_Challenge 1_. Could you give the listing lines again, from the line with "Viewport: 528px width, 461px height." through the end of the listing, switching "banner" to "header" and leaving everything else unchanged?

_Passage to read_.
-- Start --

Biographies from this period are full of stories of the philosophers traveling
from center to center, debating and sometimes converting their rivals. The
Buddhist logician Dignaga defeated a Brahman at Nalanda, and both the
emperor Harsha and the regional kings held public disputations among phi-
losophers of all religions (Stcherbatsky, 1962: 1:33; Dutt, 1962: 266). Hindu
philosophies became prominent in the intellectual world, first by contacting
the Buddhist networks, then by emulating their debates and eventually their
organizational structure. Since so many of the Buddhist philosophers were also
Brahmans, we must envision this transition as a shift in the strength of centers
of attraction in intellectual space. Dignaga and Dharmakirti (and many others
before them, such as Buddhaghosa and Nagarjuna) were Brahmans from the
south, just as Asanga and Vasubandhu I were Brahmans from the northwest
(Eliot, 2:86); when they traveled to the center, it was the great Buddhist
philosophers they sought; and the factional space they opened up created new
positions on the Buddhist side. Later, fewer and fewer of the Brahman educated
class were making this choice; instead they opened up positions on the Hindu
side of the turf. After Shankara, there were Shaiva monks with their own
monastic headquarters. Eventually all the Hindu sects had their maths, or
centers of learning.
The Buddhist monastic centers from about 400 to their last vestiges in the
1100s became universities in much the sense of the Christian universities of
Europe in the 1200s. Philosophy had grown up from “theology.” Conditions
were optimal for creative conflict, a few centers of attention with connecting
networks: Nalanda, above all, the “University of Paris” of its day, known for
its “row of monasteries with towers licking the clouds”; an outlier at Valabhi
in the west, made eminent by some of Vasubandhu II’s disciples (Dutt, 1962:
225–231); on the Hindu side, Mithila,^38 very near Nalanda, which became the
headquarters of Nyaya-Vaisheshika; and Varanasi (Banaras) 150 miles upriver,
a holy city for both Hindus and Buddhists, a center of intellectual factions in
Upanishadic times which became active again during the days of the great
Mimansakas and Shankara.

-- End --

_Provided information_.
-- Start --

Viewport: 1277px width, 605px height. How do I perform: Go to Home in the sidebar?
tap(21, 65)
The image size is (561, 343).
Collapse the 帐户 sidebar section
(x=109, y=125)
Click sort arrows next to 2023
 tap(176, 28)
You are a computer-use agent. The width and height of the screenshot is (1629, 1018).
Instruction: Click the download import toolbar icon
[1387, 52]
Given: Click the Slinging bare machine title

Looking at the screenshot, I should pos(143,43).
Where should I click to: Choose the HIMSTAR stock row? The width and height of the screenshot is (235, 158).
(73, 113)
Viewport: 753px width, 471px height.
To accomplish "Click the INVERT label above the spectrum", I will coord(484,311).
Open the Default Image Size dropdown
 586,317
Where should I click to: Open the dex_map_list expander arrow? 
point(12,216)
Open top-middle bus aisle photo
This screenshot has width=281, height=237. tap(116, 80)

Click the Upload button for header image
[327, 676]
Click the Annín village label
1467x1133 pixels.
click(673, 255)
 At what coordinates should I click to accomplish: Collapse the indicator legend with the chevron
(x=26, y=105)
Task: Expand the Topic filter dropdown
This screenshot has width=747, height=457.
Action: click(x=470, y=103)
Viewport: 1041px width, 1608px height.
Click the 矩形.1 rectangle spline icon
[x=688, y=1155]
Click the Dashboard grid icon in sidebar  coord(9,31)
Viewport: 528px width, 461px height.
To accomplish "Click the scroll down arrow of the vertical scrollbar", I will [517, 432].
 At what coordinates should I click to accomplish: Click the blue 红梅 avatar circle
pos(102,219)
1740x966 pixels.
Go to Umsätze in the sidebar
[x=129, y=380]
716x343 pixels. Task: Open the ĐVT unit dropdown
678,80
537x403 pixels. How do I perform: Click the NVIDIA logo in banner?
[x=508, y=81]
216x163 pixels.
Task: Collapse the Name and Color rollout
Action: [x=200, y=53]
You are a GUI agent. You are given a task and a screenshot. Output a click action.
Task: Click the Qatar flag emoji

-- End --

_Challenge 2_. Can you reproduce the passage on Buddhist and Hindu centers of learning word for word, from "The Buddhist monastic" to "Mimansakas and Shankara."?

_Exercise result 1_.
Viewport: 528px width, 461px height.
To accomplish "Click the scroll down arrow of the vertical scrollbar", I will [517, 432].
 At what coordinates should I click to accomplish: Click the blue 红梅 avatar circle
pos(102,219)
1740x966 pixels.
Go to Umsätze in the sidebar
[x=129, y=380]
716x343 pixels. Task: Open the ĐVT unit dropdown
678,80
537x403 pixels. How do I perform: Click the NVIDIA logo in header?
[x=508, y=81]
216x163 pixels.
Task: Collapse the Name and Color rollout
Action: [x=200, y=53]
You are a GUI agent. You are given a task and a screenshot. Output a click action.
Task: Click the Qatar flag emoji

_Exercise result 2_.
The Buddhist monastic centers from about 400 to their last vestiges in the
1100s became universities in much the sense of the Christian universities of
Europe in the 1200s. Philosophy had grown up from “theology.” Conditions
were optimal for creative conflict, a few centers of attention with connecting
networks: Nalanda, above all, the “University of Paris” of its day, known for
its “row of monasteries with towers licking the clouds”; an outlier at Valabhi
in the west, made eminent by some of Vasubandhu II’s disciples (Dutt, 1962:
225–231); on the Hindu side, Mithila,^38 very near Nalanda, which became the
headquarters of Nyaya-Vaisheshika; and Varanasi (Banaras) 150 miles upriver,
a holy city for both Hindus and Buddhists, a center of intellectual factions in
Upanishadic times which became active again during the days of the great
Mimansakas and Shankara.